NAKBA
(palavra árabe que significa “catástrofe”)
À memória de Amal Hussain
Talvez fosse fácil encerrar o dia,
a ouvir o Caiman Islands à mesa do café,
com vista para a Nídia da papelaria, com vista
para os miseráveis viandantes, como diria Yourcenar.

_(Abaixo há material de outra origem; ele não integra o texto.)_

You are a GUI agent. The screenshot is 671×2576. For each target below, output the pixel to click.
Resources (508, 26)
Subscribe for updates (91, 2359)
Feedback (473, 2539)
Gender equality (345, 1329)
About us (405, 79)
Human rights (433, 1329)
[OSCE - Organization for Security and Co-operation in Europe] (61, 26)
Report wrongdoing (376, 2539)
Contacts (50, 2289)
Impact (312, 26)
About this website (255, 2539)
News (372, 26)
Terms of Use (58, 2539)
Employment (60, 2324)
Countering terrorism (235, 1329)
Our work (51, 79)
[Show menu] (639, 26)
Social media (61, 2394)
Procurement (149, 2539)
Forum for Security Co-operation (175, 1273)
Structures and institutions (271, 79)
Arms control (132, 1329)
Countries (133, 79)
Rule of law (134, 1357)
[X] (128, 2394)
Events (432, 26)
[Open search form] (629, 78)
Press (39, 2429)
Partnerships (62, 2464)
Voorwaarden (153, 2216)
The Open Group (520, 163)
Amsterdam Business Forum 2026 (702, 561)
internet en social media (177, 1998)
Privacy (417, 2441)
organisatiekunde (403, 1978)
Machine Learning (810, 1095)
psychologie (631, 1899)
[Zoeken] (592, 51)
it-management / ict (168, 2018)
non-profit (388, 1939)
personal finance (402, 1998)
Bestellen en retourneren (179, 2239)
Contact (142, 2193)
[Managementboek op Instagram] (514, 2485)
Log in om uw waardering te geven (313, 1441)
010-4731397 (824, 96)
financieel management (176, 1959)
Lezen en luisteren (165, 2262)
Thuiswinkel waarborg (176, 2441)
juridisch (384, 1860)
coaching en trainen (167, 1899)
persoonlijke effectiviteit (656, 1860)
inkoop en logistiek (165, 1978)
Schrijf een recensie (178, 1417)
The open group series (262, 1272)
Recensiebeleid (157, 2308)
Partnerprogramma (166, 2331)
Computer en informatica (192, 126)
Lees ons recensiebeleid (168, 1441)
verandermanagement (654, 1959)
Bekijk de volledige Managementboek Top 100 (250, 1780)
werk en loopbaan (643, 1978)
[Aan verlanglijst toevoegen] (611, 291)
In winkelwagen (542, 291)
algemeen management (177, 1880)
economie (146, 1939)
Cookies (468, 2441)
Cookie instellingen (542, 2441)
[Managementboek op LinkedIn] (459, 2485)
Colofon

Oratória e paciência – traçar durezas:
álcool, drogas, sal, açúcar,
nestes rostos de miséria avulsa.
Mas, chega-me à berma dos olhos
a morte de uma criança faminta,
nos braços de sua mãe que diz:
“– O meu coração está partido”.
Nakba agiganta-se em bombardeios,
pesadelos, gritos…
Talvez fosse fácil encerrar o dia,
se não fora a negra fome,
este apelo triste e repetido,
a dor humana mais terrível.
Talvez fosse fácil fechar os olhos,
se, de alguma forma, conseguisse
evitar a tragédia dos que sobrevivem.
Restauraria, só com um perdão,
a nossa injusta e cega humanidade?
Amal, o coração do mundo é um jazigo.
ENTRANHAS
Fala com as tuas entranhas,
com as tuas células,
com os teus átomos conscientes.
Fala com o universo
dentro do teu corpo,
como se foras um deus.
Fala e promete-lhes a incerteza,
o mistério, a descoberta.
Fala contigo mesmo,
ó estranho contentor
d’existências
à procura de saber
quem és e para onde vais.
Se falares contigo,
não o farás autenticamente.
Não te é permitido separar
o inseparável,
nem dividir
o indivisível.
Pensa que estás só
em frente a um reflexo apurado
onde bate o Sol frio de Outono.
Pensa e erra, por não viveres
em cada partícula que em ti se abate.
Por cada tristeza que lhe sopras,
como danado e inquieto vento,
despem-se as árvores dos teus bosques.
Também nunca esperes
encontrar respostas
nas profundidades
do teu íntimo oceano.
Nesses abissais momentos,
o melhor é escutar búzios,
perceber de ressonâncias e ecos,
entender perfeitamente o som
que tudo é capaz de ter.
Assim, libertando-te de ti mesmo
e de quem em ti te prendeu,
farás o favor ao multiverso
de cuidares de outros seres,
para além do “eu”.
PRESENÇAS
Poucas vezes nos tocam anjos no ombro,
Ou palavras de conforto invisível.
Poucas vezes nos segredam o inaudível,
Poucas vezes cintilam versos de assombro.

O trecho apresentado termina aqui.